While EPA struggles to finalize these policies, it has turned a blind eye on several states which have already proceeded with open market trading. As the number of states and sources evading their Clean Air Act responsibilities by way of this "don't ask don't tell" policy has grown, EPA has found itself in a frantic rush to "grandfather" the past noncompliance.

The effects of this noncompliance may have serious public health consequences. Since the OMT plan allows "cross-pollutant" trading, a company may increase its emissions of a highly toxic chemical (such as benzene) if another company decreases its emissions of a relatively non-toxic chemical (such as nitrogen oxide or NOx). Thus, more deadly pollutants could remain unabated in return for reductions of chemicals with little direct results for public health. When several industrial facilities purchase pollution credits in one geographic area, concentrations of pollutants could create toxic hot spots.

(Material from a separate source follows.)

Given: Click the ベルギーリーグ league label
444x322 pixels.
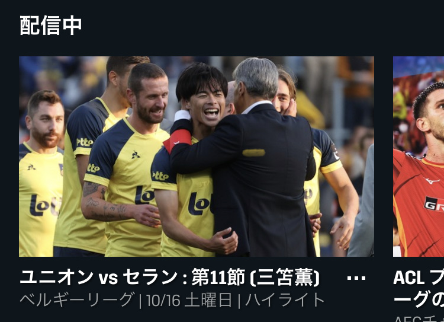Looking at the screenshot, I should click(x=76, y=300).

Heavy polluting industries that would most benefit from open market trading operate in low income urban areas, a factor which would exacerbate the environmental inequality inflicted upon the less affluent neighborhoods and the people who reside in them. Unfortunately, the Administration fails to credibly address the "environmental justice" effects of its own proposal.

Driven by the desire to unveil a "re-invention" regulatory success story during a presidential election year, EPA managers have deliberately turned a blind eye to problems: invoking powers to override negative IG findings and warning employees about the legal and professional consequences of disclosing internal documents; tolerating a web of incestuous interconnections between top agency policymakers and the corporate creators of OMT; and encouraging "demonstration" trades of essentially worthless emission credits (in lieu of meaningful pollution reductions or fines) in a tortured effort to show that a pollution marketplace can work.

In the end, EPA was simply trading thin air.

This reports concludes with the recommendations of concerned employees on how to back out of this ill-conceived drive for premature approval for open market pollution credit trading and tackle the underlying problems that need to be addressed before any market-based compliance schemes can be relied upon to protect public health and air quality.